Post by dilluh » Mon Aug 24, 2015 1:08 pm

I just heard from a running friend that he has had to stop running all together for at least 3 weeks due to pelvic dysfunctions and peroneal tendonitis. He had a whole bunch of things working against him to find himself in this situation. (1) Trained hard and ran well in the 2015 Boston Marathon. (2) In prep for a winter 2015 marathon, he tried to run 100 mpw this summer in the Texas heat with minimal experience in how to do so effectively. (3) He has a history of breakdown at higher mileages from a previous marathon buildup.
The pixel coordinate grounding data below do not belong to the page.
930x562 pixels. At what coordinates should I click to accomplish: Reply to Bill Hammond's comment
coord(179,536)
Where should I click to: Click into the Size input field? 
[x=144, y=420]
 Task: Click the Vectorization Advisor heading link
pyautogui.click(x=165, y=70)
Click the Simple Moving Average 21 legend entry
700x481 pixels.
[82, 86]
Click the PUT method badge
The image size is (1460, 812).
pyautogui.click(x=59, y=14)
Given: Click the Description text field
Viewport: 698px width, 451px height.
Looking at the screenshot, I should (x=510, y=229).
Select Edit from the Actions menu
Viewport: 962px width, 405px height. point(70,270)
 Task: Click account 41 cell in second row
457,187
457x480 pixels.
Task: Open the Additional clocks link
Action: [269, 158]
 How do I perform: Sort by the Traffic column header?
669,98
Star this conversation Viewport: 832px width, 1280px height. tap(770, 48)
“Know thyself” and “100 is just a number” come to mind in this situation. As Tinman has said, if you (self-coached) or your coach isn’t taking a full inventory of the laundry list of previous, present and future factors that go into putting together a training schedule that gets you on the path of consistency, you’re not doing everything you can to achieve the result you want. In vacuum, 100 miles per week sounds great. But there are two problems with it: (1) There’s no context for it. Running 100 mpw all at a slow pace because you are so tired is just running for a number’s sake. And (2) you don’t live in a vacuum. The heat, the previous injury history and lack of recovery the from marathon will all be working against someone trying to hit the magical 100 mpw.

If you don’t have the ability to honestly self-evaluate the past, present and future factors that influence your training and racing, a good coach can do that for you.